[Supplied records]
- - - -
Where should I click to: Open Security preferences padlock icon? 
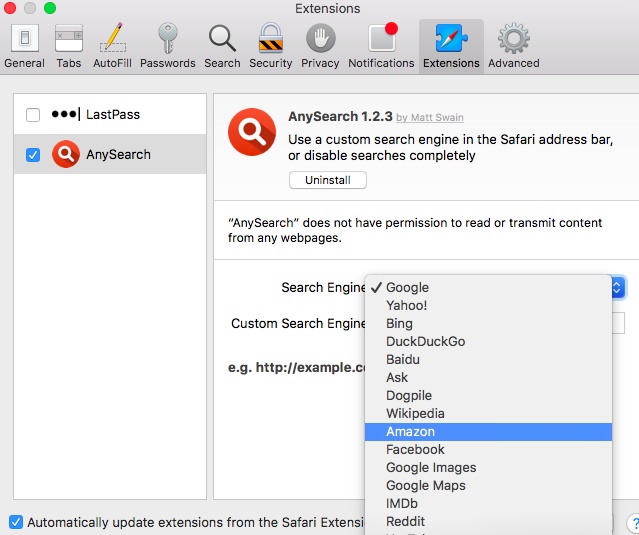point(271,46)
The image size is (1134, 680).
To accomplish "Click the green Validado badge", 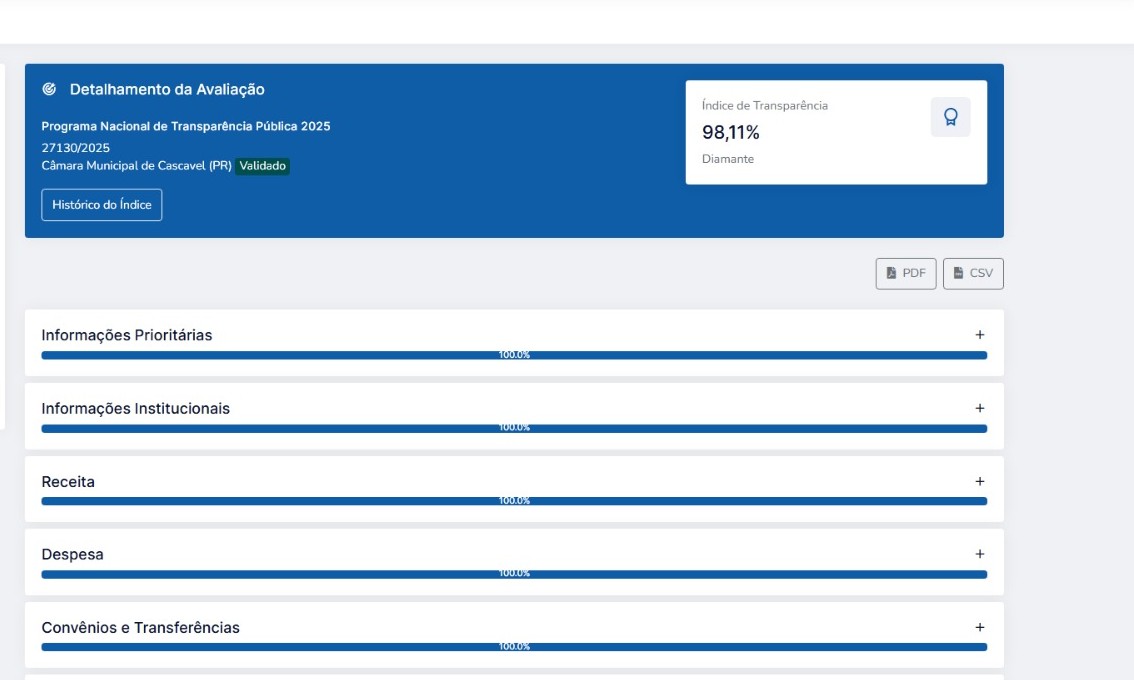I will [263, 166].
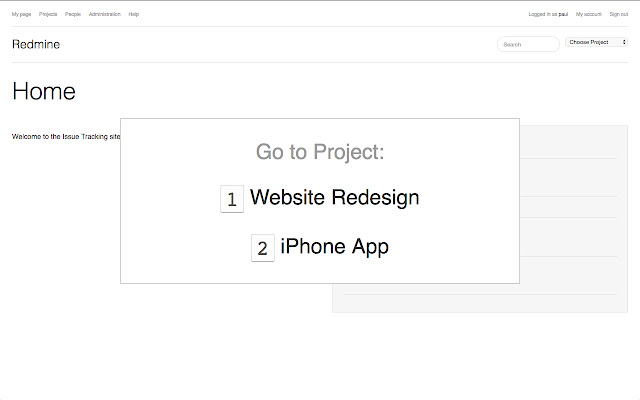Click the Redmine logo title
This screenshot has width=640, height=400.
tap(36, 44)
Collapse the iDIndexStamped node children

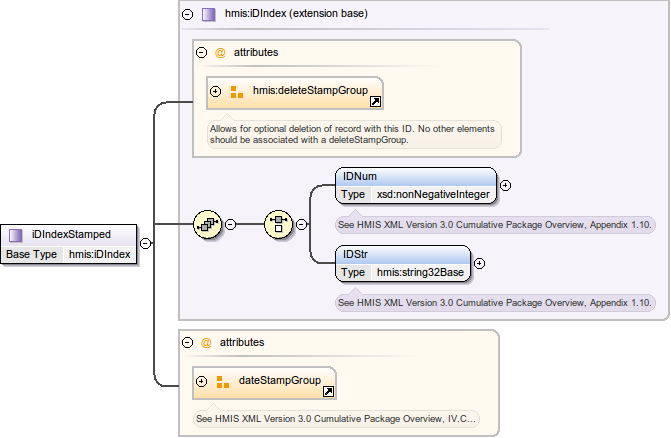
- - - -
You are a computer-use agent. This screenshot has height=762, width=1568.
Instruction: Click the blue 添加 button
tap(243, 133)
- - - -
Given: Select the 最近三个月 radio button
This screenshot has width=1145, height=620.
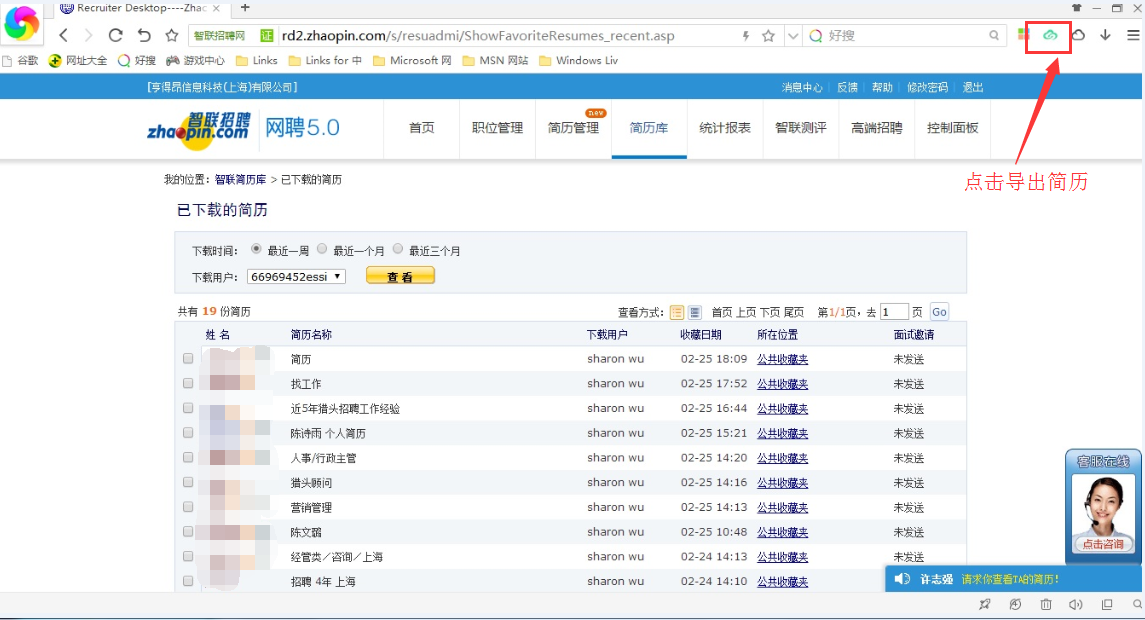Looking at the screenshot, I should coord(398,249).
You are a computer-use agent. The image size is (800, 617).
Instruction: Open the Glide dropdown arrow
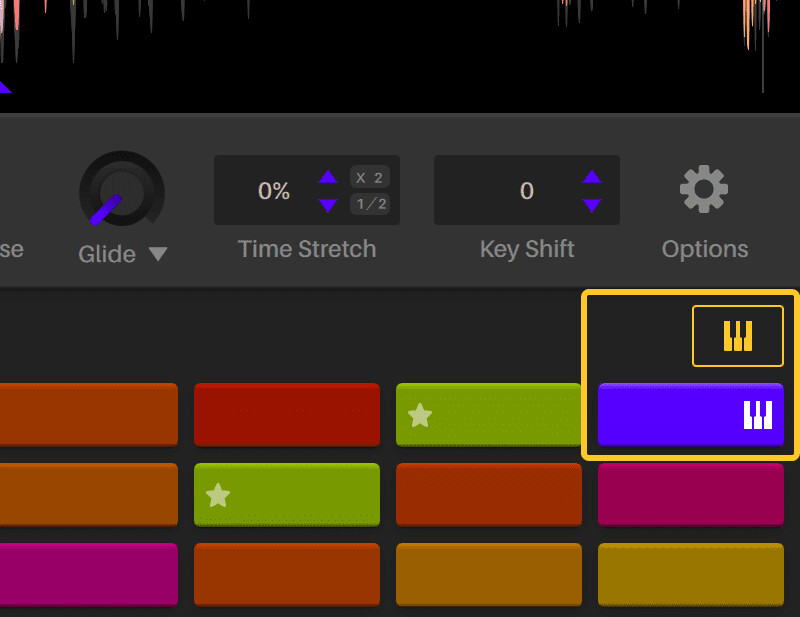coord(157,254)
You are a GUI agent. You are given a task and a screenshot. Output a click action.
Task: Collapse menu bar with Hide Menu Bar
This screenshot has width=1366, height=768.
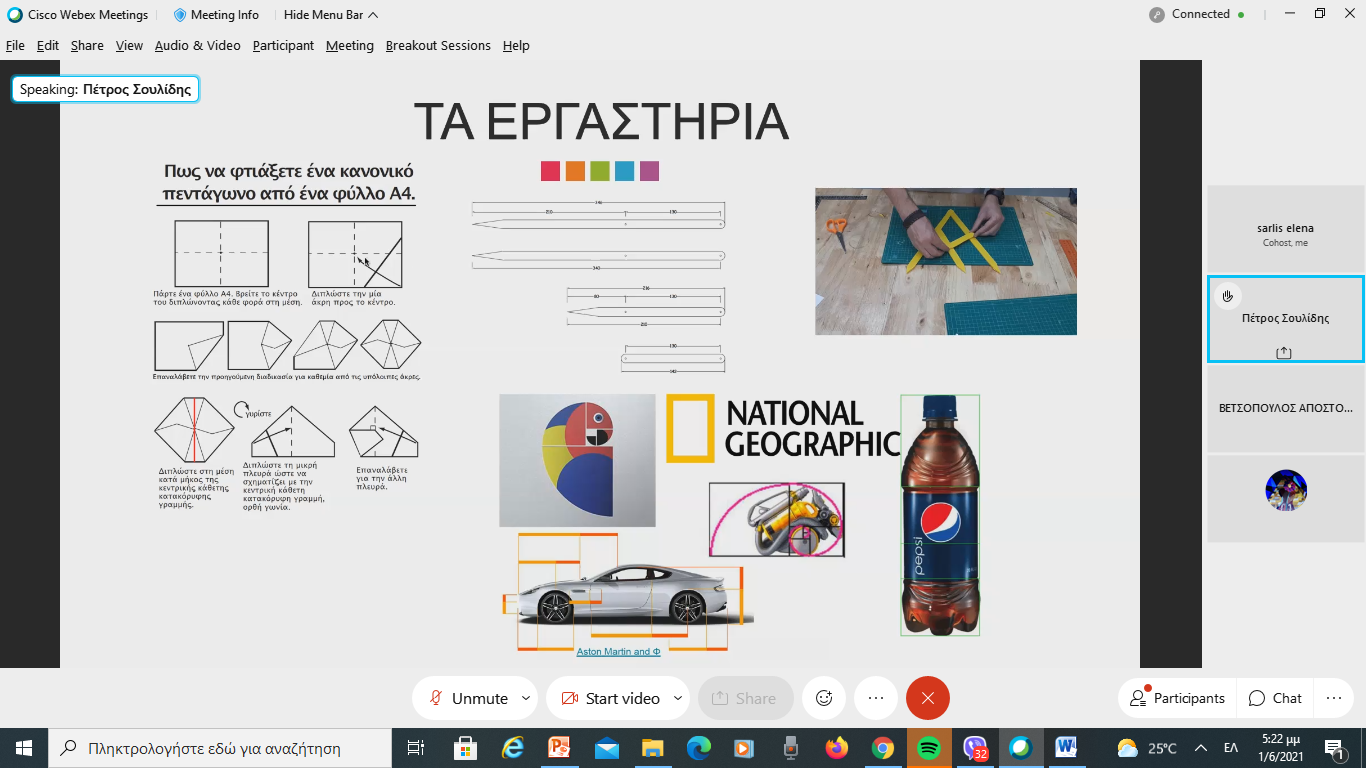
- - - -
[Exercise instructions] Taking the line with "Task: Collapse menu bar with Hide Menu Bar" as the first and the line with "This screenshot has width=1366, height=768." as the last, retype that stretch of the data above exactly, with no other lines.

[Final answer]
Task: Collapse menu bar with Hide Menu Bar
This screenshot has width=1366, height=768.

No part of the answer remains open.